Abstract
High-throughput genotyping coupled with molecular breeding approaches has dramatically accelerated crop improvement programs. More recently, improved plant phenotyping methods have led to a shift from manual measurements to automated platforms with increased scalability and resolution. Considerable effort has also gone into the development of large-scale downstream processing of the imaging datasets derived from high-throughput phenotyping (HTP) platforms. However, most available tools require some programing skills. We developed PhenoImage – an open-source GUI based cross-platform solution for HTP image processing with the aim to make image analysis accessible to users with either little or no programming skills. The open-source nature provides the possibility to extend its usability to meet user-specific requirements. The availability of multiple functions and filtering parameters provides flexibility to analyze images from a wide variety of plant species and platforms. PhenoImage can be run on a personal computer as well as on high-performance computing clusters.

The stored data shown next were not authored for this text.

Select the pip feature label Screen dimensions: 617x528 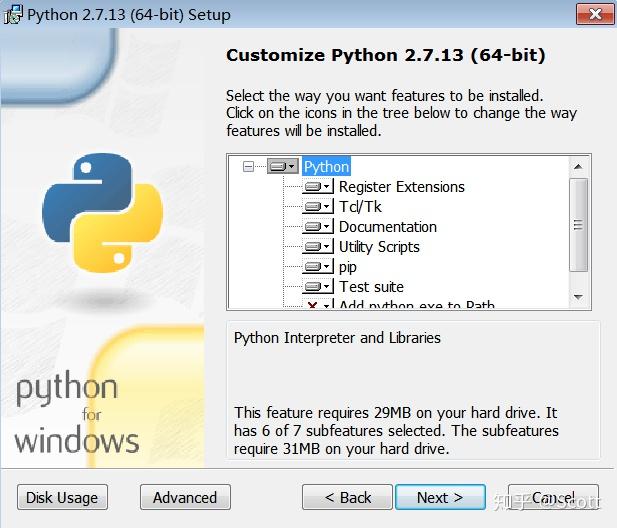tap(347, 267)
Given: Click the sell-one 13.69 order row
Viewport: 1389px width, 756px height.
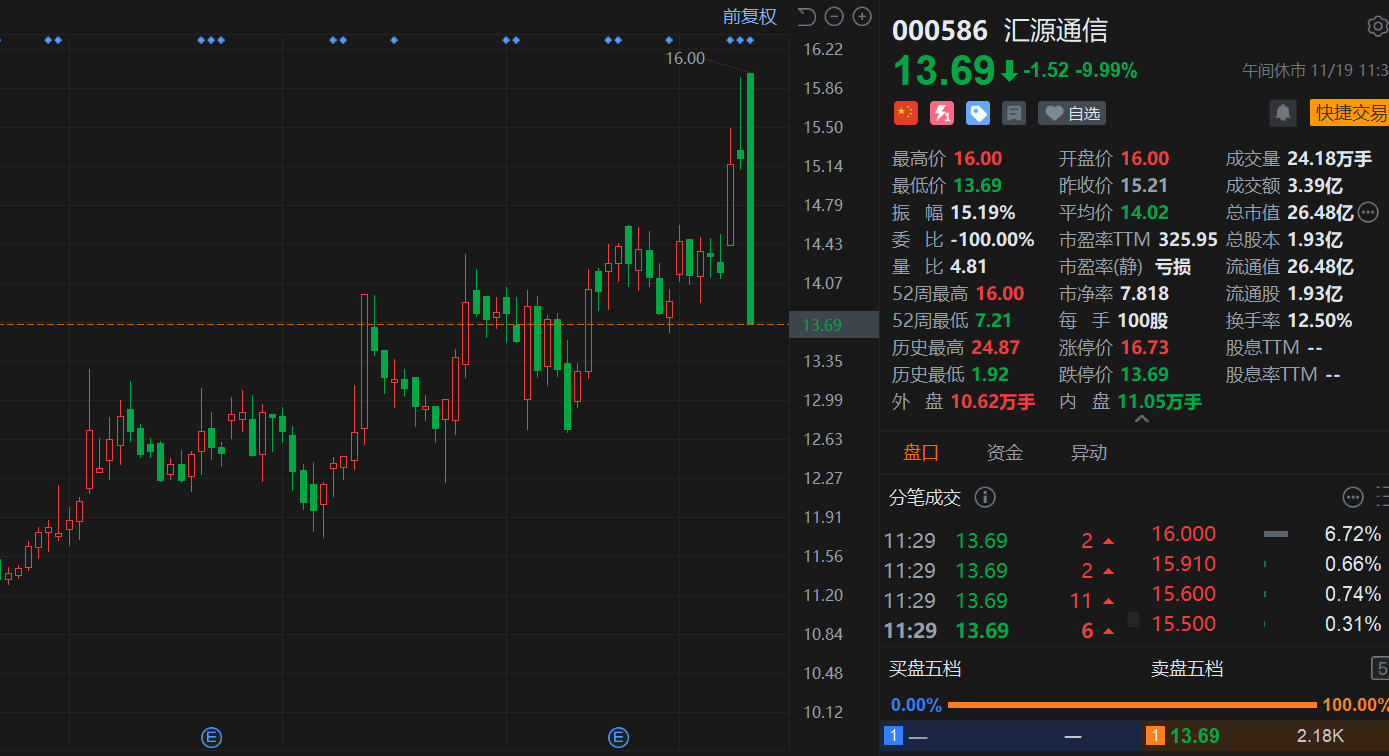Looking at the screenshot, I should click(1265, 736).
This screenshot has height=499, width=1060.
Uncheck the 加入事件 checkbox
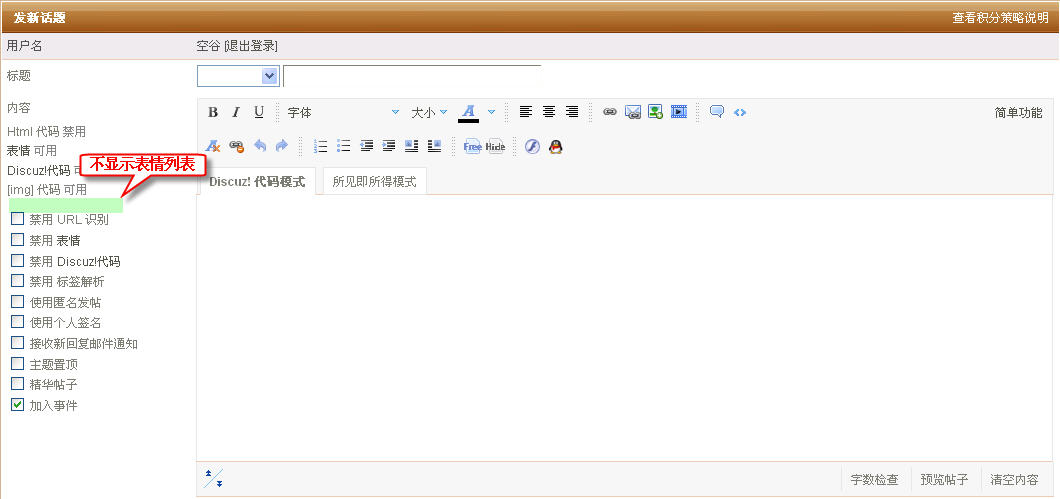click(x=18, y=405)
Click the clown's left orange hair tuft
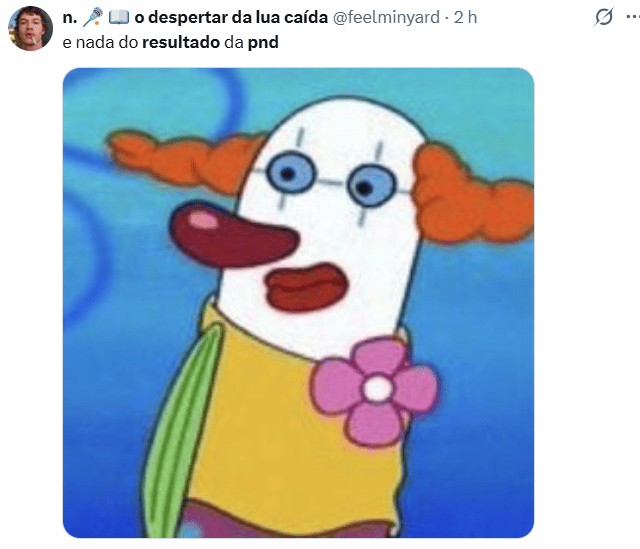Viewport: 640px width, 549px height. point(186,159)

To test the efficacy of the application, we analyzed the LemnaTec Imaging system derived RGB and fluorescence shoot images from two plant species: sorghum and wheat differing in their physical attributes. In the study, we discuss the development, implementation, and working of the PhenoImage.
Highlight PhenoImage is an open-source application designed for analyzing images derived from high-throughput phenotyping.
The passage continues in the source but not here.